İşte bunun için bize evrim sürecinin bahşettiği en büyük zenginliğimiz olan Neo-korteks’e yani geleceğin beynini çalıştırmamız lazım. İçerisinde barındırdığı, analiz, sezgi, ilham, algı, mantık özelliklerini yeni ödüller yaratmak ve yeni cevaplar bulmak konusunda durmaksızın kullanarak “yeni” yollar, “yeni” çözümler oluşturmak için gayret göstermeliyiz.

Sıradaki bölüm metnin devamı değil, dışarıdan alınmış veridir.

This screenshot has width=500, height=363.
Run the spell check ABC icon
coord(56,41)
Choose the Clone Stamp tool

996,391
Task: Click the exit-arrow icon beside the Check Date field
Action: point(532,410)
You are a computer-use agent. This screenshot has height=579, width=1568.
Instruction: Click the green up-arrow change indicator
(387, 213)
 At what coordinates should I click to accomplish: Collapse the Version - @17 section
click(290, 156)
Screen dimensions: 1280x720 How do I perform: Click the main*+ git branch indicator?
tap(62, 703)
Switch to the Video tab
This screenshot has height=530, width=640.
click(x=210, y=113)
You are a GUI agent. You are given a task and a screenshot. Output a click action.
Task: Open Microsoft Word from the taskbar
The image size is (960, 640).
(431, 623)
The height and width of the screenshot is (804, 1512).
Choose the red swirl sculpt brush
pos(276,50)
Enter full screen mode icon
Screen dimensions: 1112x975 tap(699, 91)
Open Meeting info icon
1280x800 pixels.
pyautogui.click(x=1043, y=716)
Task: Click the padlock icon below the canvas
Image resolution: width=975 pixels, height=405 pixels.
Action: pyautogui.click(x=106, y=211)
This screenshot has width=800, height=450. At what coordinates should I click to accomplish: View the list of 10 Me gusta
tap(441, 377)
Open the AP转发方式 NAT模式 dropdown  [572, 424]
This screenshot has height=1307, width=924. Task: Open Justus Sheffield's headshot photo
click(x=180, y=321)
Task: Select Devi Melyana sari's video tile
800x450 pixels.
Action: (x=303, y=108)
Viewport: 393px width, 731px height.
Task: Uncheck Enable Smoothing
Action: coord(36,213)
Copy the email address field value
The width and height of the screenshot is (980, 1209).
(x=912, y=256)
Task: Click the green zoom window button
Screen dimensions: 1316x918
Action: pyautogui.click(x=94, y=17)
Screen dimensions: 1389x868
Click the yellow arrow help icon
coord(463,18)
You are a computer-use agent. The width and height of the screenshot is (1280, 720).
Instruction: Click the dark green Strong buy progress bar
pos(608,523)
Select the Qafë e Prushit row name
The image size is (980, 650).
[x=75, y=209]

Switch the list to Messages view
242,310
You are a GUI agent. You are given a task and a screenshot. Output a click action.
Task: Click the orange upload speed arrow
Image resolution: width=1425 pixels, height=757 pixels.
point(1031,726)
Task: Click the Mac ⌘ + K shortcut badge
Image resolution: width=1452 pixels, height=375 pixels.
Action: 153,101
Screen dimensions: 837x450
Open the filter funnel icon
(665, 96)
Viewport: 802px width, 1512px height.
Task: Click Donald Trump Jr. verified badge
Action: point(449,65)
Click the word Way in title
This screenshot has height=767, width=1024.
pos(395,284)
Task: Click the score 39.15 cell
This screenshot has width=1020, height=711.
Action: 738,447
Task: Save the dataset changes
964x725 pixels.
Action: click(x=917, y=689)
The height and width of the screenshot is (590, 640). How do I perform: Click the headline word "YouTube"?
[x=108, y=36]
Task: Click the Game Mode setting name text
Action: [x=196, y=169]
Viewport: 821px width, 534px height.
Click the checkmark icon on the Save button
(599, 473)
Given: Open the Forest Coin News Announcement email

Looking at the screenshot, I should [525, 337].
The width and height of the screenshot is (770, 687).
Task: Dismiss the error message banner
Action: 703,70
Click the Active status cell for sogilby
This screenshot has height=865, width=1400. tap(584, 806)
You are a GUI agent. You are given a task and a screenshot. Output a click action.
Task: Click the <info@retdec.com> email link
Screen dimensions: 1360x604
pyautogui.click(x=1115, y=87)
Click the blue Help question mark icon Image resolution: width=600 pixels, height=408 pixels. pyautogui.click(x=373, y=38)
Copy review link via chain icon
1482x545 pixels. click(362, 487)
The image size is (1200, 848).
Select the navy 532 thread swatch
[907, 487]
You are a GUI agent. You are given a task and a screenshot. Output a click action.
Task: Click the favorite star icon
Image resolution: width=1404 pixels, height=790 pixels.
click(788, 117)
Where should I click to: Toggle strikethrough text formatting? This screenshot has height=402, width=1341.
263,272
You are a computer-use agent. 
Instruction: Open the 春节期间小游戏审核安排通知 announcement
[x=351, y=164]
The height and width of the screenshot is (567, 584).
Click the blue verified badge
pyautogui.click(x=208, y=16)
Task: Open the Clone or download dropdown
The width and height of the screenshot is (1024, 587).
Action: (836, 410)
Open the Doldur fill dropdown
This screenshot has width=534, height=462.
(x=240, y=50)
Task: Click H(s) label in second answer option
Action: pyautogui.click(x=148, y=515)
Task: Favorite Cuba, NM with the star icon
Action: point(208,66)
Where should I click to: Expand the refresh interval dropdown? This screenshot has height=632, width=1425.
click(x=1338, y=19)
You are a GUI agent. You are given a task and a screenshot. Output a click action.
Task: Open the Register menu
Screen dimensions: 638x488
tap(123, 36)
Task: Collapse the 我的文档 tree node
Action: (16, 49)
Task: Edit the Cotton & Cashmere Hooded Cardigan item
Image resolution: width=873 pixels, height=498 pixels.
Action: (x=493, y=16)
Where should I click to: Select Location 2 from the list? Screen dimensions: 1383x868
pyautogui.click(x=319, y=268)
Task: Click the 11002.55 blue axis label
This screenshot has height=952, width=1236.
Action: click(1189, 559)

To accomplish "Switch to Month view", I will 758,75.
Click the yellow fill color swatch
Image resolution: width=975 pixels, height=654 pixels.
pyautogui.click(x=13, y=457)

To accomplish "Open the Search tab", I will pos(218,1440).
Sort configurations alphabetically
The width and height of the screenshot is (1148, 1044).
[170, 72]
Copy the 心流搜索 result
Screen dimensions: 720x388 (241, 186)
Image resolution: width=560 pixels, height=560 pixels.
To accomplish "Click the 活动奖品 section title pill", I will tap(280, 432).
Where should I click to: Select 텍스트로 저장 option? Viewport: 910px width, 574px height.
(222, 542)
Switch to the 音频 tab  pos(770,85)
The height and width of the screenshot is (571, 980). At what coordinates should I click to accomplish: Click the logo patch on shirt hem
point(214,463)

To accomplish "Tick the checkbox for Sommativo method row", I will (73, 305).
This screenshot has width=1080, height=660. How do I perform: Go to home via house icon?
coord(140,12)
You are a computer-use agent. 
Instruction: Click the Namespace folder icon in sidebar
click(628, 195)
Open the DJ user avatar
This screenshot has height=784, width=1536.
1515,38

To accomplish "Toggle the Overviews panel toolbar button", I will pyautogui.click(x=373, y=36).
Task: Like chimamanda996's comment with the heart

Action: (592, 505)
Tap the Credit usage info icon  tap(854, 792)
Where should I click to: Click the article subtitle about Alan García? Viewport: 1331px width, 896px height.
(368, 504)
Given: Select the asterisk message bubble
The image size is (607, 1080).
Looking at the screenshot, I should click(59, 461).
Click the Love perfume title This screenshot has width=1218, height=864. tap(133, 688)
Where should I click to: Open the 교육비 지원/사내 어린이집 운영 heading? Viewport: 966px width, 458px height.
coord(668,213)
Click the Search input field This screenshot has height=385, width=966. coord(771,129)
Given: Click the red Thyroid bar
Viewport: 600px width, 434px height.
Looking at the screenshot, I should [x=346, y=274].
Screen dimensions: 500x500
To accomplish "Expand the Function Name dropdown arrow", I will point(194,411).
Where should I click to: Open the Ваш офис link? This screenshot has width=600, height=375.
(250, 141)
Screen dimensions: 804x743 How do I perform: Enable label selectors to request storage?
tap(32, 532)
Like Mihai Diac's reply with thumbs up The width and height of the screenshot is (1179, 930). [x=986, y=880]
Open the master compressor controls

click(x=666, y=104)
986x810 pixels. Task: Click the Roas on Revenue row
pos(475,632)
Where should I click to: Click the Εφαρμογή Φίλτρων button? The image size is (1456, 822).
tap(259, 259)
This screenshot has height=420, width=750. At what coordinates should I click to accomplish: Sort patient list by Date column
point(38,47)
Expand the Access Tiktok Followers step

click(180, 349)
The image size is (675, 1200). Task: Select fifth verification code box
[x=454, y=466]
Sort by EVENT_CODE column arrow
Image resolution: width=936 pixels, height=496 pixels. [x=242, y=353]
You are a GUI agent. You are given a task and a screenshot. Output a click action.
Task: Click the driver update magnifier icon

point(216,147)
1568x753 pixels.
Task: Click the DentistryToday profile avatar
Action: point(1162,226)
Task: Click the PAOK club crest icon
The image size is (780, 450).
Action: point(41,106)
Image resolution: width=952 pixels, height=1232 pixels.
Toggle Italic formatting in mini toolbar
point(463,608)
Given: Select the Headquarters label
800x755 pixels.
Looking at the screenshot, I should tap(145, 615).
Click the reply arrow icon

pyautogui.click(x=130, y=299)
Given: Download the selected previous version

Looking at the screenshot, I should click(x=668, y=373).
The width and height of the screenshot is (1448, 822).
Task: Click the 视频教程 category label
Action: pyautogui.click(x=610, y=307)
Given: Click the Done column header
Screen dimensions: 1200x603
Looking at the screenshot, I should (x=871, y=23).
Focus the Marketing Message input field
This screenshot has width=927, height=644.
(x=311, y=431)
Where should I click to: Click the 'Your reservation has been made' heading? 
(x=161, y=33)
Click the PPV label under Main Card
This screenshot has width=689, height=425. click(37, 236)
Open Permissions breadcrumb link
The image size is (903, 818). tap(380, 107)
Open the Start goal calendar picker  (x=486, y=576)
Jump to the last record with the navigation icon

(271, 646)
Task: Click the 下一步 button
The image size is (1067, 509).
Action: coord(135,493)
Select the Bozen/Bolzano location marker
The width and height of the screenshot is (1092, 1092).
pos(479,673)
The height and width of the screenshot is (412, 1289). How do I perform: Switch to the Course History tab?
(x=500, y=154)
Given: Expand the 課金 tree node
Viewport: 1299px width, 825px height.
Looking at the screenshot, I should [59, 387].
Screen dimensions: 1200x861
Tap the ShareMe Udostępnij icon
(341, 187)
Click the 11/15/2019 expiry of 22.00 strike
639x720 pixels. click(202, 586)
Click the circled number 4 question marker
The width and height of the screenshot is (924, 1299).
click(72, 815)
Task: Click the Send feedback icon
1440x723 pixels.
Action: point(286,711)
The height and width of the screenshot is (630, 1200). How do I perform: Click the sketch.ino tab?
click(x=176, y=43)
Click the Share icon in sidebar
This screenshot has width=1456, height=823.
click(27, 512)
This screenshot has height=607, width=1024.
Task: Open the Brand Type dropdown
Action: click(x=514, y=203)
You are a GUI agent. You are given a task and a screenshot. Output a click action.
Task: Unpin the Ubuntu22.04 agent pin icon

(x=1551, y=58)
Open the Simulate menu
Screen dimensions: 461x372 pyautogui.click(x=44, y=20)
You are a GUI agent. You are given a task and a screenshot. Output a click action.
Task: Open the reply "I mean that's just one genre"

Şimdi geri dönelim, şehir efsanesine.

İnsan, beyninin %10 ndan fazlasını kullanamama konusunda ne kadar seçeneksizdir? Evrim ile beynimizin, bizim kullanamayacağımız bir hacime büyüyebilmesi bana hiç gerçekçi gelmiyor. Beynimizin %90’ı sadece bizim kullanmayı tercih etmediğimiz bir alan olabilir. Çünkü %10 tarafında bize mutluluk veren ödüller, ilave bir şeyler aramamızı engelliyor.

İşte sadece bu özelliği ile üç beyin teorisi , insan ve insan topluluklarının bulunduğu ortamlarda sonuca ulaşabilmek için mükemmel bir araç haline gelebiliyor. 3 beyin teorisi, iddia ediyorum, üzerinde düşünmeye başladıktan sonra tüm yaşamınızı ve insan davranışlarına bakışınızı değiştirecektir.  Yönetim ve Liderlik, Reklamcılık, Pazarlama, İş Geliştirme, ARGE, İnovasyon, Mükafat ve Ödül Sistemi, Müşteri ve Çalışan Sadakati, Eğitim gibi her yaşam alanımızın etkinliğini arttıran ve planlamasını kolaylaştıran bir teoriden bahsediyorum.

Ekibinizin yaratıcı olmasını istiyorsanız, kendinizden başlayın. Onlar için yeni koşullar “yaratın”. Onları kalıplarının dışına itmek ve içeriye geri kaçacakları kapıyı arkalarından kapatmak zorundasınız. Hayalini kurduğunuz “inovasyon” ancak bu şekilde mümkün olacaktır. Onlar için içeride hiçbir ödül bırakmamalısınız.

Bugün kendiniz için de bir şeyleri farklı yapmaya başlayın. Saatinizi ters kolunuza takın, hiç okumadığınız bir dergi alın, hiç açmadığınız bir kanalı bulun televizyonda, uzun süredir hiç konuşmadığınız bir arkadaşınızı arayın.  10 yıldır giymediğiniz bir tişört olsun hafta sonu giysiniz. Bu hafta sonu daha önce hiç yemediğiniz bir şey yiyin. Ya da yemeğe tuz-karabiber değil kimyon veya kekik serpmeyi deneyin. Yeter ki hep aynı şey olmasın yaptığınız. Belki de yeni nöron bağlantıları size yeni kapılar açacak.

Aynı şeyleri yaparak, farklı sonuçlar elde etmeyi hayal etmek sadece vakit kaybıdır.